◆ YOUR OBJECTIVE
Would you extract the whole listing below and retype it exactly?
───── DATA FOR THE TASK
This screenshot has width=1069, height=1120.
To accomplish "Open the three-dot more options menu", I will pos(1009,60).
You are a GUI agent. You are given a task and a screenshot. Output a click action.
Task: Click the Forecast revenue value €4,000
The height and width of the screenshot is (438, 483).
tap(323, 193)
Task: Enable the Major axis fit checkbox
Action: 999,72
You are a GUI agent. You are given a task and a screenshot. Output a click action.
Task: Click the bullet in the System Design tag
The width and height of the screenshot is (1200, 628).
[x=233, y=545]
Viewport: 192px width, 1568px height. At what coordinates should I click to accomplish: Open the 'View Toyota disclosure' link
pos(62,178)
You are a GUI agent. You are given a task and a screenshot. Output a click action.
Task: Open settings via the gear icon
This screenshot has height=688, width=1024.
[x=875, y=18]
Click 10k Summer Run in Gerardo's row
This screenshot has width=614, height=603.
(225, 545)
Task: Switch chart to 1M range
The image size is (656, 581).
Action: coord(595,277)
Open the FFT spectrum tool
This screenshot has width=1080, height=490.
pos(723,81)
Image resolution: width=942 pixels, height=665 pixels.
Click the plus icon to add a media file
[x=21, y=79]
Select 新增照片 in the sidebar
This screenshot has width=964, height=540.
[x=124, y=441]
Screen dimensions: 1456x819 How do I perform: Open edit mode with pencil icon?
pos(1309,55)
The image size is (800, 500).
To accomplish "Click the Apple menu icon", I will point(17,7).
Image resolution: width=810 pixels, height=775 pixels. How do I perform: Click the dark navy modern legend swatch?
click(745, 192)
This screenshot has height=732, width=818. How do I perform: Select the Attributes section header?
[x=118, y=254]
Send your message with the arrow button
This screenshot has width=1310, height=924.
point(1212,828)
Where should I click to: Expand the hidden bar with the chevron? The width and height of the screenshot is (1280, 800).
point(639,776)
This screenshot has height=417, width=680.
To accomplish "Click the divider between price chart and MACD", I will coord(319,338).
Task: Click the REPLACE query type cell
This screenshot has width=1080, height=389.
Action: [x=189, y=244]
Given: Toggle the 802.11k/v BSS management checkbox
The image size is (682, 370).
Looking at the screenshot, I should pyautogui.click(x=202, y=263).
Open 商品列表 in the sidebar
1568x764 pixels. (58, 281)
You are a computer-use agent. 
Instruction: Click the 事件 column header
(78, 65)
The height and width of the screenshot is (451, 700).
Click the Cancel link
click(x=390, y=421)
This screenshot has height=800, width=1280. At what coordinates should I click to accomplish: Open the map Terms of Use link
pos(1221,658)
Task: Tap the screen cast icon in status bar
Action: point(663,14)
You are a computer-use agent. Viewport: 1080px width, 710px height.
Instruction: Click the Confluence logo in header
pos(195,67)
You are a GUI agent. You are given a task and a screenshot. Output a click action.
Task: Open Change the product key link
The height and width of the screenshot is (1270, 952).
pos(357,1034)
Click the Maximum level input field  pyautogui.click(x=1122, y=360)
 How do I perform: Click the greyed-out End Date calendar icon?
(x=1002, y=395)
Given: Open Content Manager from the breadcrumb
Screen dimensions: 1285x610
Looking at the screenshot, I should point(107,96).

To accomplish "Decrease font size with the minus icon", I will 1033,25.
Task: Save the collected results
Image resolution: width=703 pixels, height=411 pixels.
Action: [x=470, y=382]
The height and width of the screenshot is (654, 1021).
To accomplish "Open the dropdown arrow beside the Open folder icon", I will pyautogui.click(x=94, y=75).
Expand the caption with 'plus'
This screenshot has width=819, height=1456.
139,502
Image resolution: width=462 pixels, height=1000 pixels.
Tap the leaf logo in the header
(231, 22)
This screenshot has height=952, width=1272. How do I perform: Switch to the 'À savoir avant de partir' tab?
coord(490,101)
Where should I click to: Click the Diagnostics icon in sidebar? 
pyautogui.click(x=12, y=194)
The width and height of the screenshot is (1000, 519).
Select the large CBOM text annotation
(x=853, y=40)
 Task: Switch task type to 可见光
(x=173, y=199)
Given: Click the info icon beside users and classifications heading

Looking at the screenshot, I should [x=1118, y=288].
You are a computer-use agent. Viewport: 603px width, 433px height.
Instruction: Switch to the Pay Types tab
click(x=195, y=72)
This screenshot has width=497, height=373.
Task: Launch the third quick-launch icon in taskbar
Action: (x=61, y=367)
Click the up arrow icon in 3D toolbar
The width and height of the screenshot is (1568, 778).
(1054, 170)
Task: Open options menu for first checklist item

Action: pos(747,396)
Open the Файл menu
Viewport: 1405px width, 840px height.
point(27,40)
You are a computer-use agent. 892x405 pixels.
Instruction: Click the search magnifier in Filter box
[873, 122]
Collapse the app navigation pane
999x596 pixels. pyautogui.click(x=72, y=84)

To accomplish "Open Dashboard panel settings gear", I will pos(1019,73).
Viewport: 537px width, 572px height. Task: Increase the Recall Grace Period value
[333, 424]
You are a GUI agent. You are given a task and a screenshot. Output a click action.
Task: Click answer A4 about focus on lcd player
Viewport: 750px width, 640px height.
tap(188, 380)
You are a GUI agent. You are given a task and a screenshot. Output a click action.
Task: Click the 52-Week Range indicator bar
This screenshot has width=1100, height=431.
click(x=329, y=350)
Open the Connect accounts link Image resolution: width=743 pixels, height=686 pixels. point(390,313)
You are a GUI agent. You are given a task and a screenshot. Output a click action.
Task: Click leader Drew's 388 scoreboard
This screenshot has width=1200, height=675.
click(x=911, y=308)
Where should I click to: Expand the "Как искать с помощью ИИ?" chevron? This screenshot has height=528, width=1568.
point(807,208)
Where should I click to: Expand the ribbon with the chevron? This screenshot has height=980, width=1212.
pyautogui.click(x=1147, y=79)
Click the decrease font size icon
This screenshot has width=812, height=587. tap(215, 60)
──────────
◆ EXERCISE RESULT
This screenshot has width=1069, height=1120.
To accomplish "Open the three-dot more options menu", I will pos(1009,60).
You are a GUI agent. You are given a task and a screenshot. Output a click action.
Task: Click the Forecast revenue value €4,000
The height and width of the screenshot is (438, 483).
tap(323, 193)
Task: Enable the Major axis fit checkbox
Action: 999,72
You are a GUI agent. You are given a task and a screenshot. Output a click action.
Task: Click the bullet in the System Design tag
The width and height of the screenshot is (1200, 628).
[x=233, y=545]
Viewport: 192px width, 1568px height. At what coordinates should I click to accomplish: Open the 'View Toyota disclosure' link
pos(62,178)
You are a GUI agent. You are given a task and a screenshot. Output a click action.
Task: Open settings via the gear icon
This screenshot has height=688, width=1024.
[x=875, y=18]
Click 10k Summer Run in Gerardo's row
This screenshot has width=614, height=603.
(225, 545)
Task: Switch chart to 1M range
The image size is (656, 581).
Action: coord(595,277)
Open the FFT spectrum tool
This screenshot has width=1080, height=490.
pos(723,81)
Image resolution: width=942 pixels, height=665 pixels.
Click the plus icon to add a media file
[x=21, y=79]
Select 新增照片 in the sidebar
This screenshot has width=964, height=540.
[x=124, y=441]
Screen dimensions: 1456x819 How do I perform: Open edit mode with pencil icon?
pos(1309,55)
The image size is (800, 500).
To accomplish "Click the Apple menu icon", I will point(17,7).
Image resolution: width=810 pixels, height=775 pixels. How do I perform: Click the dark navy modern legend swatch?
click(745, 192)
This screenshot has height=732, width=818. How do I perform: Select the Attributes section header?
[x=118, y=254]
Send your message with the arrow button
This screenshot has width=1310, height=924.
point(1212,828)
Where should I click to: Expand the hidden bar with the chevron? The width and height of the screenshot is (1280, 800).
point(639,776)
This screenshot has height=417, width=680.
To accomplish "Click the divider between price chart and MACD", I will coord(319,338).
Task: Click the REPLACE query type cell
This screenshot has width=1080, height=389.
Action: [x=189, y=244]
Given: Toggle the 802.11k/v BSS management checkbox
The image size is (682, 370).
Looking at the screenshot, I should pyautogui.click(x=202, y=263).
Open 商品列表 in the sidebar
1568x764 pixels. (58, 281)
You are a computer-use agent. 
Instruction: Click the 事件 column header
(78, 65)
The height and width of the screenshot is (451, 700).
Click the Cancel link
click(x=390, y=421)
This screenshot has height=800, width=1280. At what coordinates should I click to accomplish: Open the map Terms of Use link
pos(1221,658)
Task: Tap the screen cast icon in status bar
Action: point(663,14)
You are a computer-use agent. Viewport: 1080px width, 710px height.
Instruction: Click the Confluence logo in header
pos(195,67)
You are a GUI agent. You are given a task and a screenshot. Output a click action.
Task: Open Change the product key link
The height and width of the screenshot is (1270, 952).
pos(357,1034)
Click the Maximum level input field  pyautogui.click(x=1122, y=360)
 How do I perform: Click the greyed-out End Date calendar icon?
(x=1002, y=395)
Given: Open Content Manager from the breadcrumb
Screen dimensions: 1285x610
Looking at the screenshot, I should point(107,96).

To accomplish "Decrease font size with the minus icon", I will 1033,25.
Task: Save the collected results
Image resolution: width=703 pixels, height=411 pixels.
Action: [x=470, y=382]
The height and width of the screenshot is (654, 1021).
To accomplish "Open the dropdown arrow beside the Open folder icon", I will pyautogui.click(x=94, y=75).
Expand the caption with 'plus'
This screenshot has width=819, height=1456.
139,502
Image resolution: width=462 pixels, height=1000 pixels.
Tap the leaf logo in the header
(231, 22)
This screenshot has height=952, width=1272. How do I perform: Switch to the 'À savoir avant de partir' tab?
coord(490,101)
Where should I click to: Click the Diagnostics icon in sidebar? 
pyautogui.click(x=12, y=194)
The width and height of the screenshot is (1000, 519).
Select the large CBOM text annotation
(x=853, y=40)
 Task: Switch task type to 可见光
(x=173, y=199)
Given: Click the info icon beside users and classifications heading

Looking at the screenshot, I should [x=1118, y=288].
You are a computer-use agent. Viewport: 603px width, 433px height.
Instruction: Switch to the Pay Types tab
click(x=195, y=72)
This screenshot has width=497, height=373.
Task: Launch the third quick-launch icon in taskbar
Action: (x=61, y=367)
Click the up arrow icon in 3D toolbar
The width and height of the screenshot is (1568, 778).
(1054, 170)
Task: Open options menu for first checklist item

Action: pos(747,396)
Open the Файл menu
Viewport: 1405px width, 840px height.
point(27,40)
You are a computer-use agent. 892x405 pixels.
Instruction: Click the search magnifier in Filter box
[873, 122]
Collapse the app navigation pane
999x596 pixels. pyautogui.click(x=72, y=84)

To accomplish "Open Dashboard panel settings gear", I will pos(1019,73).
Viewport: 537px width, 572px height. Task: Increase the Recall Grace Period value
[333, 424]
You are a GUI agent. You are given a task and a screenshot. Output a click action.
Task: Click answer A4 about focus on lcd player
Viewport: 750px width, 640px height.
tap(188, 380)
You are a GUI agent. You are given a task and a screenshot. Output a click action.
Task: Click the 52-Week Range indicator bar
This screenshot has width=1100, height=431.
click(x=329, y=350)
Open the Connect accounts link Image resolution: width=743 pixels, height=686 pixels. point(390,313)
You are a GUI agent. You are given a task and a screenshot. Output a click action.
Task: Click leader Drew's 388 scoreboard
This screenshot has width=1200, height=675.
click(x=911, y=308)
Where should I click to: Expand the "Как искать с помощью ИИ?" chevron? This screenshot has height=528, width=1568.
point(807,208)
Where should I click to: Expand the ribbon with the chevron? This screenshot has height=980, width=1212.
pyautogui.click(x=1147, y=79)
Click the decrease font size icon
This screenshot has width=812, height=587. tap(215, 60)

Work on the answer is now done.